Am 23.03.2023 um 20:48 schrieb Ken Brown via Cygwin:
I'm reporting this here rather than the newlib list because the behavior is compatible with Posix but not Linux, so I think it's a Cygwin issue.

Consider the following test case:

$ cat locale_test.c
#include <stdio.h>
#include <locale.h>

int main ()
{
  const char *locale = "en_DE.UTF-8";
  locale_t loc = newlocale (LC_COLLATE_MASK | LC_CTYPE_MASK, locale, 0);
  if (!loc)
    perror ("newlocale");
  else
    printf ("newlocale succeeded on invalid locale %s\n", locale);
}

$ gcc -o locale_test locale_test.c

$ ./locale_test.exe
newlocale succeeded on invalid locale en_DE.UTF-8

On Linux, the newlocale call fails with ENOENT, as is documented on the man page.  Posix doesn't say what should happen on an invalid locale, so this is not, strictly speaking, a bug.
So the question is what is an invalid locale.
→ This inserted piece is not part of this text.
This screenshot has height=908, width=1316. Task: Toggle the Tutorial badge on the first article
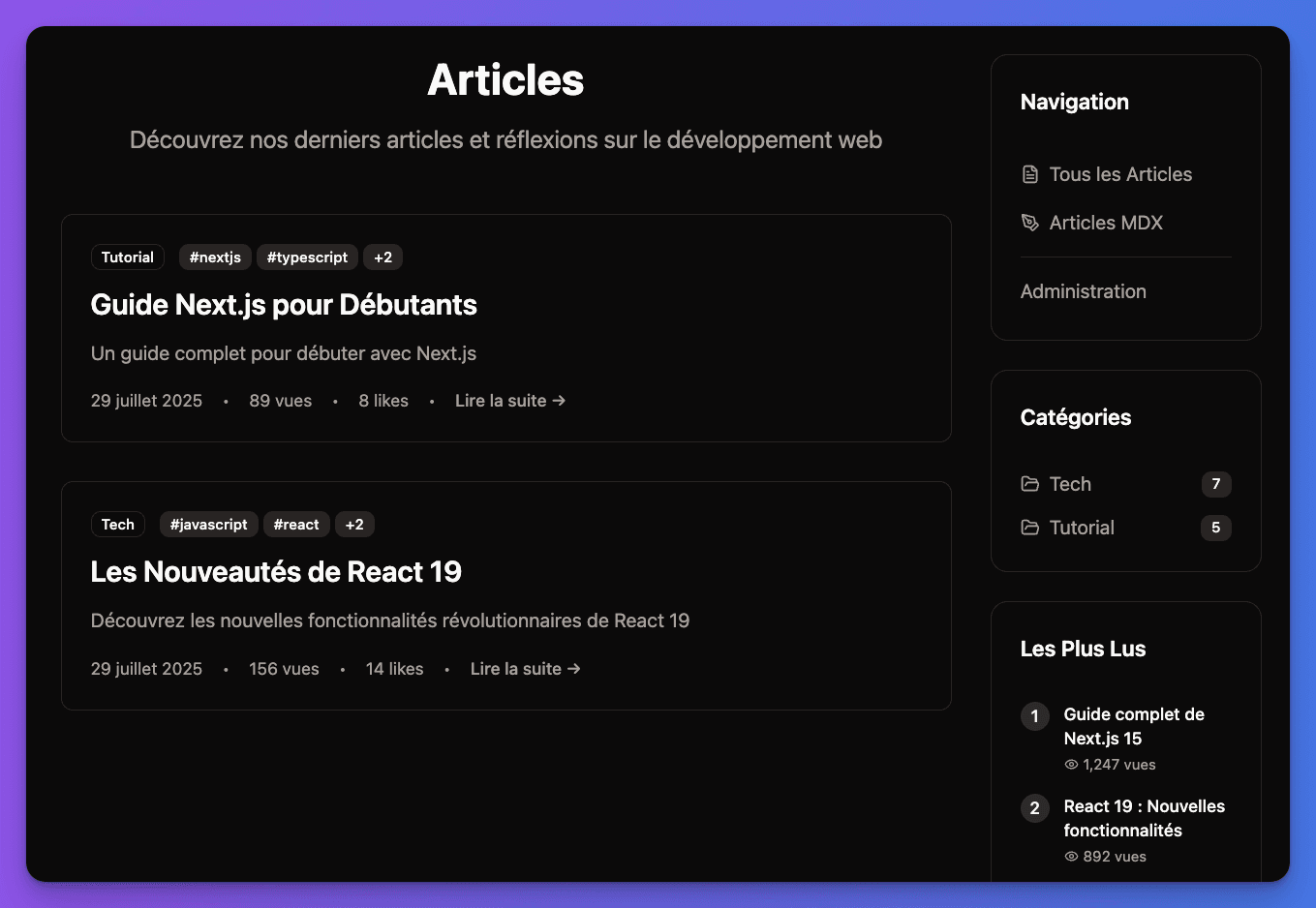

In Linux, locales are only valid if explicitly listed somewhere. This strict behaviour may be a problem. A much better approach is to allow any combination of known language_REGIOIN tags with encoding indications, to be much more flexible and dynamic. So if such combinations are considered legal, as in cygwin, this is not a bug.


Ken

P.S. I noticed this because of a failing Emacs test.  No one else has reported this test failure, so it seems that newlocale fails on an invalid locale on all platforms supported by Emacs other than Cygwin.